§ **Exercise**
Among the records that follow, set down only the lines from the one containing "is (1316, 897)." to the one containing "Given: Toggle the All day checkbox", both included, exactly.

§ **Source records**
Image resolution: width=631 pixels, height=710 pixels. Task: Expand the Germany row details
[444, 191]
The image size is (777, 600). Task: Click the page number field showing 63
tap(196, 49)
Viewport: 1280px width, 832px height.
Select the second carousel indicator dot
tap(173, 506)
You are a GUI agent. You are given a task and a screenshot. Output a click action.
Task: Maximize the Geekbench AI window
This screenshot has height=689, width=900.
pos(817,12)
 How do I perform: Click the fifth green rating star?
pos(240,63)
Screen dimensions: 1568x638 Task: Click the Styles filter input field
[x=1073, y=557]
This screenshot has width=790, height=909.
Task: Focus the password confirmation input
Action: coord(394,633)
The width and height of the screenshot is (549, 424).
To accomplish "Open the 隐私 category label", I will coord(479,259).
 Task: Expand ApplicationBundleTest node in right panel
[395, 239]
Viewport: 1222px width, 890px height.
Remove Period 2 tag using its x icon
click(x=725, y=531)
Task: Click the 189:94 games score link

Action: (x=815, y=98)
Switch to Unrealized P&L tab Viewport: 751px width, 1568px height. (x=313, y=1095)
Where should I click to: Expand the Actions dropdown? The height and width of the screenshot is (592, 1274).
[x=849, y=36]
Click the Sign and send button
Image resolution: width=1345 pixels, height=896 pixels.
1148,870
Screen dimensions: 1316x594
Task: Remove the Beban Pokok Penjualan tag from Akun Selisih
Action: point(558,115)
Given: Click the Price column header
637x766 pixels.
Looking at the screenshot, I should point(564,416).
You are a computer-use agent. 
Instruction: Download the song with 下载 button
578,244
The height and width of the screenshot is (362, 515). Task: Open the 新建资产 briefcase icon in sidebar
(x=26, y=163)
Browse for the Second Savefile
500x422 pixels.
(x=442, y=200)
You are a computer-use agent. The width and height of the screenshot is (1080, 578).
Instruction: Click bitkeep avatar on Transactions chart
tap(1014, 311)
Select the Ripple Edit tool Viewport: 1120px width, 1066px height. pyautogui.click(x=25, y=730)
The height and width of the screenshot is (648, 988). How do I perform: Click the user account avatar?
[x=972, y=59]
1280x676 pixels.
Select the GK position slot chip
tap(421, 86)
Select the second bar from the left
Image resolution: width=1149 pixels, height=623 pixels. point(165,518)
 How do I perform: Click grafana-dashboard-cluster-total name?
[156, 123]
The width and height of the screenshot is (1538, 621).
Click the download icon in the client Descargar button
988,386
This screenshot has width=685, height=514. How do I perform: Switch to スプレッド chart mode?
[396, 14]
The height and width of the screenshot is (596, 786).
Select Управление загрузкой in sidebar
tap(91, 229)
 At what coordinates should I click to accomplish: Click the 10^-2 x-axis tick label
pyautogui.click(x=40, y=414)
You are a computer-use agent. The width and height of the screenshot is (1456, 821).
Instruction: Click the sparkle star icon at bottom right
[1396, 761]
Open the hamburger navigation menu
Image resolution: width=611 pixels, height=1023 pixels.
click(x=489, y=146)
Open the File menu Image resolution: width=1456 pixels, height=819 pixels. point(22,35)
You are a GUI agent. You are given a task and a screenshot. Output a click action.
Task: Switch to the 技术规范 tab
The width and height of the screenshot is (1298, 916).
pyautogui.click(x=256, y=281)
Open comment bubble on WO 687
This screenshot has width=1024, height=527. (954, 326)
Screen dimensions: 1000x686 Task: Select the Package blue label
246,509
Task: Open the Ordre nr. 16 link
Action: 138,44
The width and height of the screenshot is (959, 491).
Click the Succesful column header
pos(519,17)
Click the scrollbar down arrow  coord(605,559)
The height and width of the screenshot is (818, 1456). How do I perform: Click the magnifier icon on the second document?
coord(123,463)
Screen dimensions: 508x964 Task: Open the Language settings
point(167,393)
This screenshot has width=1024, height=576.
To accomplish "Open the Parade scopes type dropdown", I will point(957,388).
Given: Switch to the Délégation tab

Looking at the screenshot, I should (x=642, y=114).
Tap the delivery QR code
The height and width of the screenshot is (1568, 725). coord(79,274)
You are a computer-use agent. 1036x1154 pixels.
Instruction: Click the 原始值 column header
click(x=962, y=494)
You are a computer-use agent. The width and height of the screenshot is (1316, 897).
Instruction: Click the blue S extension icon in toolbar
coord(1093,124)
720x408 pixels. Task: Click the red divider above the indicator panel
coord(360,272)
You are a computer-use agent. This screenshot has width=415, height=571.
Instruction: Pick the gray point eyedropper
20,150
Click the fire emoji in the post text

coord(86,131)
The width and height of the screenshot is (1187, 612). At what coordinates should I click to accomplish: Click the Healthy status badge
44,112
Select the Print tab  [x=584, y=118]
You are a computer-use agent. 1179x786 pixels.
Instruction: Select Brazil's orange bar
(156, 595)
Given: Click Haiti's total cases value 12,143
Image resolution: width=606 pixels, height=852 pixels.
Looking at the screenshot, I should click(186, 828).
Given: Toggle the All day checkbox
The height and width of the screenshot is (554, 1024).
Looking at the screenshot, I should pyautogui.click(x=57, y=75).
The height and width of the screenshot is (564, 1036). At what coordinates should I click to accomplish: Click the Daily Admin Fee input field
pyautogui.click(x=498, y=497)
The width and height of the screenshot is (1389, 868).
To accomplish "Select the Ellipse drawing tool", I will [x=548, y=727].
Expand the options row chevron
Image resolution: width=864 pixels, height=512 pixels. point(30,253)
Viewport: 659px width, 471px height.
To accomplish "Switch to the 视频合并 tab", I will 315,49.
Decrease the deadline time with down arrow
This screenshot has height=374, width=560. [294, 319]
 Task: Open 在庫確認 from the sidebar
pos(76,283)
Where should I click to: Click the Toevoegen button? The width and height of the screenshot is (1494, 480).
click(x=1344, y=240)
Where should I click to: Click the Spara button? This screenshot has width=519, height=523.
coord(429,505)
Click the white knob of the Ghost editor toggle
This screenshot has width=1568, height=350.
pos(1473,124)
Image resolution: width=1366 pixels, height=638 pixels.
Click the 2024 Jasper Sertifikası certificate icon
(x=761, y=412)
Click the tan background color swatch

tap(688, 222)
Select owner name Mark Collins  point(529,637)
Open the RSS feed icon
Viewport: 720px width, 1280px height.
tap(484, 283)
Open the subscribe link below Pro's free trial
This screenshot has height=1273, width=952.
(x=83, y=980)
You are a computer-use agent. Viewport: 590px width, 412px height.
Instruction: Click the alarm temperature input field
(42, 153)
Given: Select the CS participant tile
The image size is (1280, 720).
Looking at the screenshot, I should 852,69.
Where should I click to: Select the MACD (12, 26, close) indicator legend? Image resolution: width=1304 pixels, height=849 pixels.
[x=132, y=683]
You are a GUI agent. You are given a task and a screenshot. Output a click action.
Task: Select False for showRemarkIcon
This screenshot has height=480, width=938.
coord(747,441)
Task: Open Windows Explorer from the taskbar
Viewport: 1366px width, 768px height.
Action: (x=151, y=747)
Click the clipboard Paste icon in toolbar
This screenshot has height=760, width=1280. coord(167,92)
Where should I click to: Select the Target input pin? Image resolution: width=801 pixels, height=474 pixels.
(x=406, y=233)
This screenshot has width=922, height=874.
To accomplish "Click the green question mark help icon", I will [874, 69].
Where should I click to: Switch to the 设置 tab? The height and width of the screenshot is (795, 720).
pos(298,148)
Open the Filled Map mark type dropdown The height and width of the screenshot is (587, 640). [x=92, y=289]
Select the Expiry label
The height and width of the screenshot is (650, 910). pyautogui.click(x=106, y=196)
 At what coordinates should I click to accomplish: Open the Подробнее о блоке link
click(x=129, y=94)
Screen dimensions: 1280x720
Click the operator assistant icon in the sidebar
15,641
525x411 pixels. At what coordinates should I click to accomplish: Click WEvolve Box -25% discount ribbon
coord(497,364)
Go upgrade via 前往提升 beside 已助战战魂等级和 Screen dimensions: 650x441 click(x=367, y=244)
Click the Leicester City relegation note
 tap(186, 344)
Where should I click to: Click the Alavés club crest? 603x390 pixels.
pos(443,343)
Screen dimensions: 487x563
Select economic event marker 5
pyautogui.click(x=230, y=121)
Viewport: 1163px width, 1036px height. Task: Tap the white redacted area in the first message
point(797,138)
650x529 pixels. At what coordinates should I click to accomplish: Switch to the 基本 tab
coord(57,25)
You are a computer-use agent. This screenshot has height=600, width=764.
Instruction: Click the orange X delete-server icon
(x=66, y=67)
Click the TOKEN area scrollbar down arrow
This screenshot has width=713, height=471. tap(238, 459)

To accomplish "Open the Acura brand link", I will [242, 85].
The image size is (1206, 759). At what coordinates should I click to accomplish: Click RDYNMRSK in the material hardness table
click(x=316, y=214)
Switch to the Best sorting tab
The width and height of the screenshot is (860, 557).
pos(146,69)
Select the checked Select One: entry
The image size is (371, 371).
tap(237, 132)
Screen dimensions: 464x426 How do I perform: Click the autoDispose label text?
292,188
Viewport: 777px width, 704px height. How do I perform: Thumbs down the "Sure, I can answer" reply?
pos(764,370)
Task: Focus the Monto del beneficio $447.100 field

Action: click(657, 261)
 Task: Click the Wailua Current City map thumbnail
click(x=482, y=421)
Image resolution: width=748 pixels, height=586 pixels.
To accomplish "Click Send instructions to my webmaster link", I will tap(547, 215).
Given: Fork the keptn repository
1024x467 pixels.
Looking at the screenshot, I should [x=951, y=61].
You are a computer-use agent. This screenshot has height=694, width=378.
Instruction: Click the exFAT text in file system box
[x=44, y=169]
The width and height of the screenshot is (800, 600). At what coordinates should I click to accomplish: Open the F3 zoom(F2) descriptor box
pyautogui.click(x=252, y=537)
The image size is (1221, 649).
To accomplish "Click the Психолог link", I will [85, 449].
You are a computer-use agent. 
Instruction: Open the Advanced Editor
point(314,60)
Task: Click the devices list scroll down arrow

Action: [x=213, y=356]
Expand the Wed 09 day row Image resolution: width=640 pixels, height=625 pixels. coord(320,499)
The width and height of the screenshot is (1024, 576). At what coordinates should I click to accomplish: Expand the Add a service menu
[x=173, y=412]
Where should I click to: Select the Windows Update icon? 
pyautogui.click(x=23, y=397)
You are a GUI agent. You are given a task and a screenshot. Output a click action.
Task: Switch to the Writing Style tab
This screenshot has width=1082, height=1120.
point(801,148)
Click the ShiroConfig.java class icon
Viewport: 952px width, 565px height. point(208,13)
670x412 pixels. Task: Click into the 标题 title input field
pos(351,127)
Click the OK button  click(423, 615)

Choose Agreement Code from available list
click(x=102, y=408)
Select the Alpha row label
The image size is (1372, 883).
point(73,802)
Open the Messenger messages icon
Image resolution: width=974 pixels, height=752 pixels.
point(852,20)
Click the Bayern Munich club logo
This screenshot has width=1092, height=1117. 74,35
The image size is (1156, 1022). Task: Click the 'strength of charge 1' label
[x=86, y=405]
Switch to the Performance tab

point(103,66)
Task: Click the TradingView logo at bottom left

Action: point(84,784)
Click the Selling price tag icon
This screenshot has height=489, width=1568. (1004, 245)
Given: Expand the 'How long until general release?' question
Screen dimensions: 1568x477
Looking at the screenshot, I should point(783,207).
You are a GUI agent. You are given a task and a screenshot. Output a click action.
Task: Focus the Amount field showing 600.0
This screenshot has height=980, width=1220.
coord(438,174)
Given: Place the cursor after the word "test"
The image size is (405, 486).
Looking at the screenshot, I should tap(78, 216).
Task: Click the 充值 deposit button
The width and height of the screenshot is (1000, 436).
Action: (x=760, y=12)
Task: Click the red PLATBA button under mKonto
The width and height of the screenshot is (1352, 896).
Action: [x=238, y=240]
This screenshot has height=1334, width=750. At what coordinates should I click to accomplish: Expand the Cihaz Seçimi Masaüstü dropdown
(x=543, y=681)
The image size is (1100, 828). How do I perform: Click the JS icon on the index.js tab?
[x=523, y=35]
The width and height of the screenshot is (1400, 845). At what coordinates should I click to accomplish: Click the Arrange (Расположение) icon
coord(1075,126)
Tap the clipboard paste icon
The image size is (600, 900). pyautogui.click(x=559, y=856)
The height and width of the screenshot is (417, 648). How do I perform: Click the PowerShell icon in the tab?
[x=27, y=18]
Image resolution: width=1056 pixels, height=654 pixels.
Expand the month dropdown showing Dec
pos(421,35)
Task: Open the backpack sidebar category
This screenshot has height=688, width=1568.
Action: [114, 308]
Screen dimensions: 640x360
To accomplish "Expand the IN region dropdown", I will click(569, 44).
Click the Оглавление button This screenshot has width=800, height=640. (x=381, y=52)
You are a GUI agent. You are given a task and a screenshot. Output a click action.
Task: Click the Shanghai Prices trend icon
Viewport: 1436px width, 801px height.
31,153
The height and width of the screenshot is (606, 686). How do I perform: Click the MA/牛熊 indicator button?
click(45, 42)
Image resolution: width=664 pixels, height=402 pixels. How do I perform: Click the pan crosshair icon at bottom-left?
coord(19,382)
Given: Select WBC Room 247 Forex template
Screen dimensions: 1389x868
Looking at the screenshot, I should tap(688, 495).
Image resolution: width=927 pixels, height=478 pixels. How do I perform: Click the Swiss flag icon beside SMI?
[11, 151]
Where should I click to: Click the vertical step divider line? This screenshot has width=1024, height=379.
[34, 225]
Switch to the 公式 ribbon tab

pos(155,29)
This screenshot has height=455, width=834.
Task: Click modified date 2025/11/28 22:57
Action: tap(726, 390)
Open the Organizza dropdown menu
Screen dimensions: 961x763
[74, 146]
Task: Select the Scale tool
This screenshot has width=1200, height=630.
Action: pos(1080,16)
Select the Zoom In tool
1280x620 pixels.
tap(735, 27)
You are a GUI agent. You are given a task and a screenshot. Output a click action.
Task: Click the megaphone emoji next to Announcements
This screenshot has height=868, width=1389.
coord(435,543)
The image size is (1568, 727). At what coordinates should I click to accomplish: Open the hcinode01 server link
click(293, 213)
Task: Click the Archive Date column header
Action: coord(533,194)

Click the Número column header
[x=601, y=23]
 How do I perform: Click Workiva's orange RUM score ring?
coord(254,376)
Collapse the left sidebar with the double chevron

§ **Written answer**
You are a computer-use agent. The width and height of the screenshot is (1316, 897).
Instruction: Click the blue S extension icon in toolbar
coord(1093,124)
720x408 pixels. Task: Click the red divider above the indicator panel
coord(360,272)
You are a computer-use agent. This screenshot has width=415, height=571.
Instruction: Pick the gray point eyedropper
20,150
Click the fire emoji in the post text

coord(86,131)
The width and height of the screenshot is (1187, 612). At what coordinates should I click to accomplish: Click the Healthy status badge
44,112
Select the Print tab  [x=584, y=118]
You are a computer-use agent. 1179x786 pixels.
Instruction: Select Brazil's orange bar
(156, 595)
Given: Click Haiti's total cases value 12,143
Image resolution: width=606 pixels, height=852 pixels.
Looking at the screenshot, I should click(186, 828).
Given: Toggle the All day checkbox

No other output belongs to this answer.